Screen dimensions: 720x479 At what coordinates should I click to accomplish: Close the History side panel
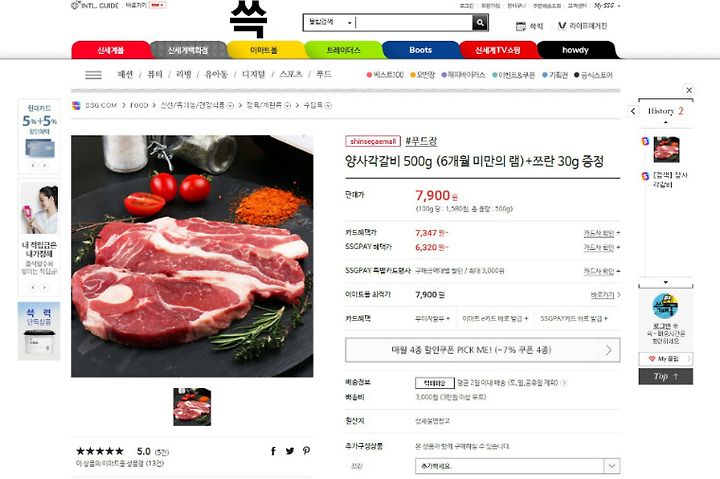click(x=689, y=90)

...

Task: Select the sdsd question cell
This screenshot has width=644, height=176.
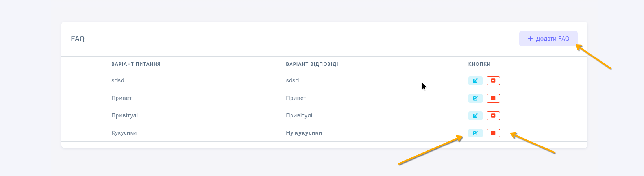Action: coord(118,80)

...

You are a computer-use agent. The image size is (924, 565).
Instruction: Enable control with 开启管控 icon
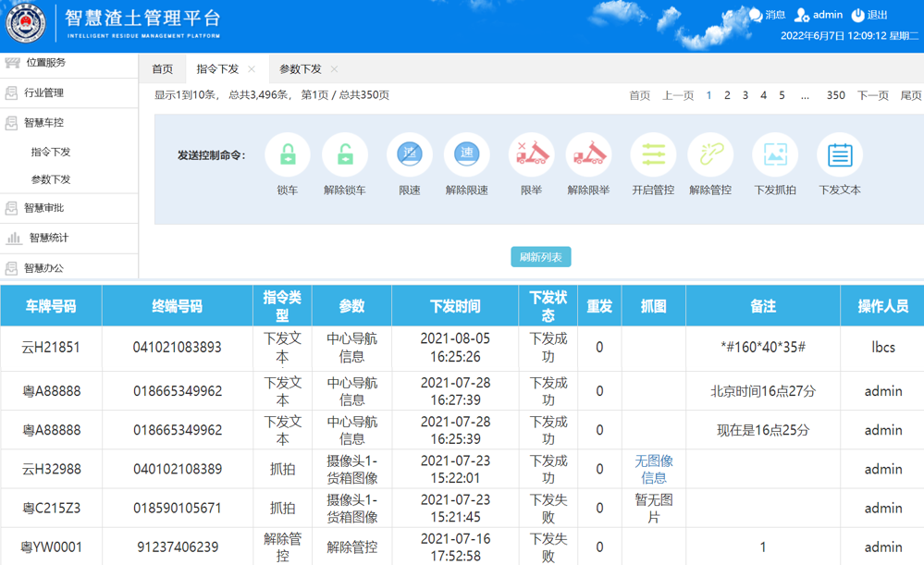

• **Work required**
Set down precisely the lines above between the line holding "You are a computer-use" and the line holding "Instruction: Enable control with 开启管控 icon", inclusive, and nothing beyond them.

• **Written response**
You are a computer-use agent. The image size is (924, 565).
Instruction: Enable control with 开启管控 icon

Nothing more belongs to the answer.